Exercise aim => In the entries below, find the line with "Where should I", then set it down exactly along with each line after it to the end, skipping any pictures.

Data shown =>

★ ★ ★ ★ ★ ★ ★

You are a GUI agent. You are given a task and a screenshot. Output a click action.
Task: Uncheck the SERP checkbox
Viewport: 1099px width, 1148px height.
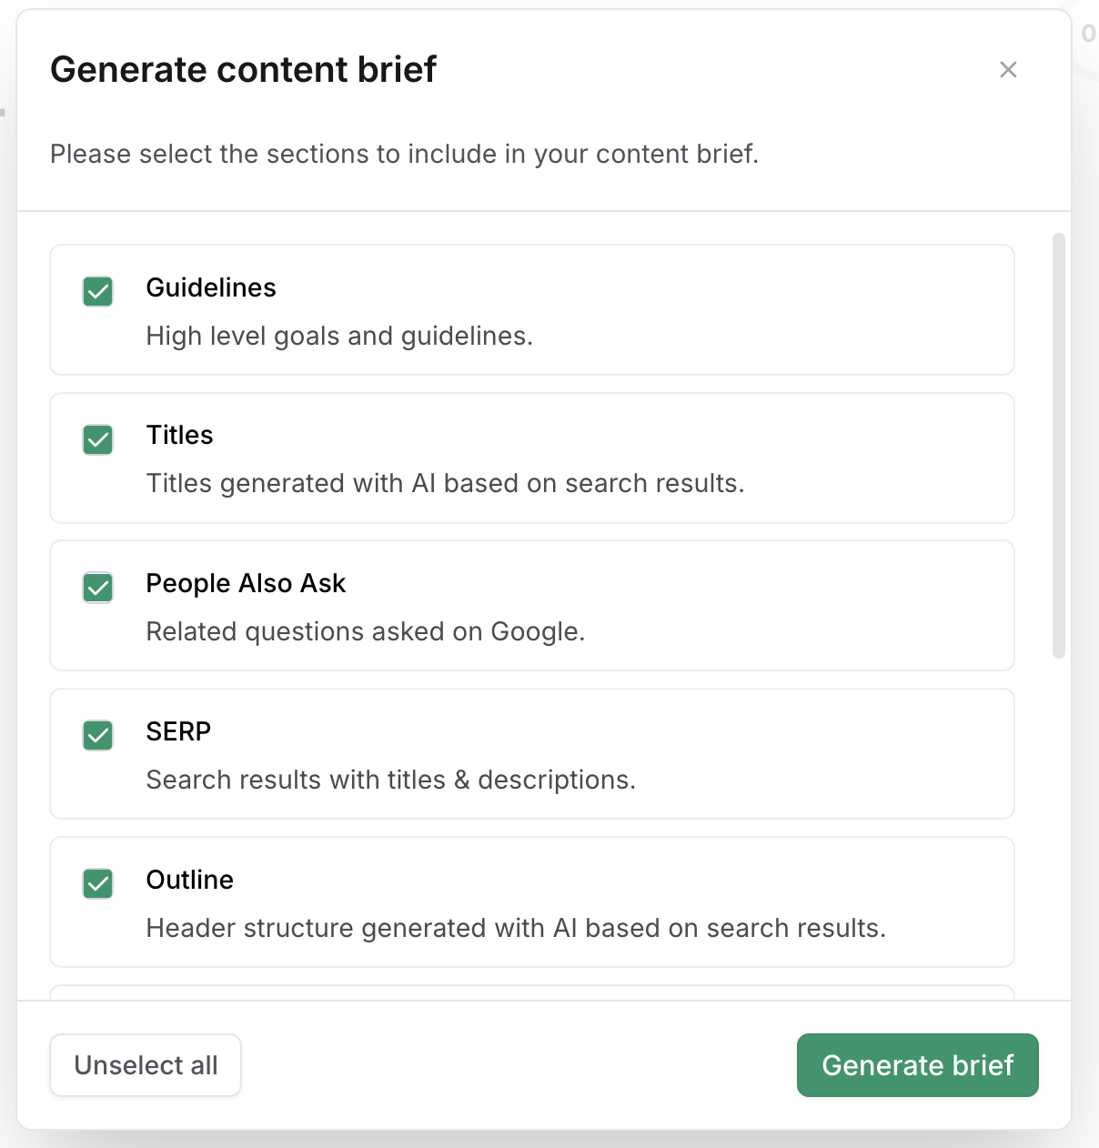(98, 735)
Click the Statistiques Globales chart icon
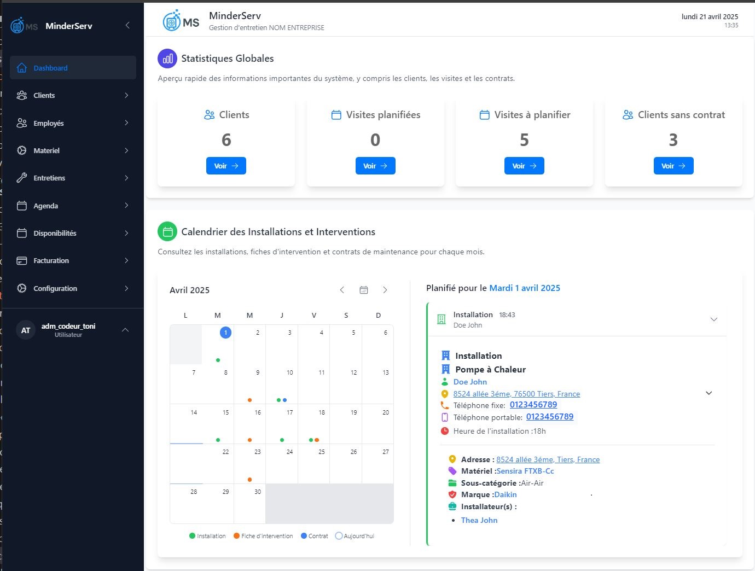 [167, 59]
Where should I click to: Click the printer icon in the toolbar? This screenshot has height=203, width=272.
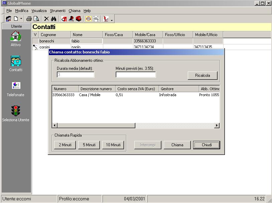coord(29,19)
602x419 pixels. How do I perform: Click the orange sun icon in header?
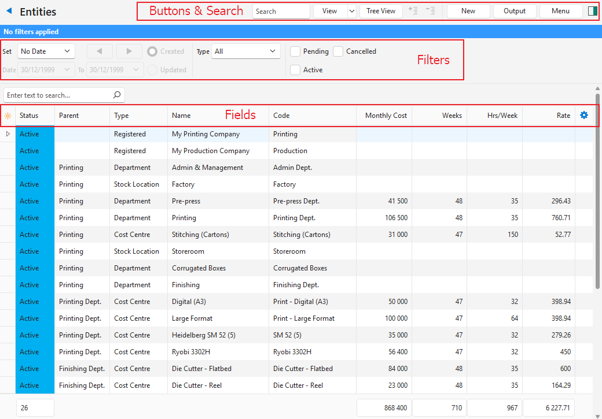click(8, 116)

★ ★ ★ ★ ★ ★ ★

The completed task =>
Where should I click to: Click the printer icon in the toolbar? This screenshot has height=203, width=272.
coord(29,19)
602x419 pixels. How do I perform: Click the orange sun icon in header?
click(8, 116)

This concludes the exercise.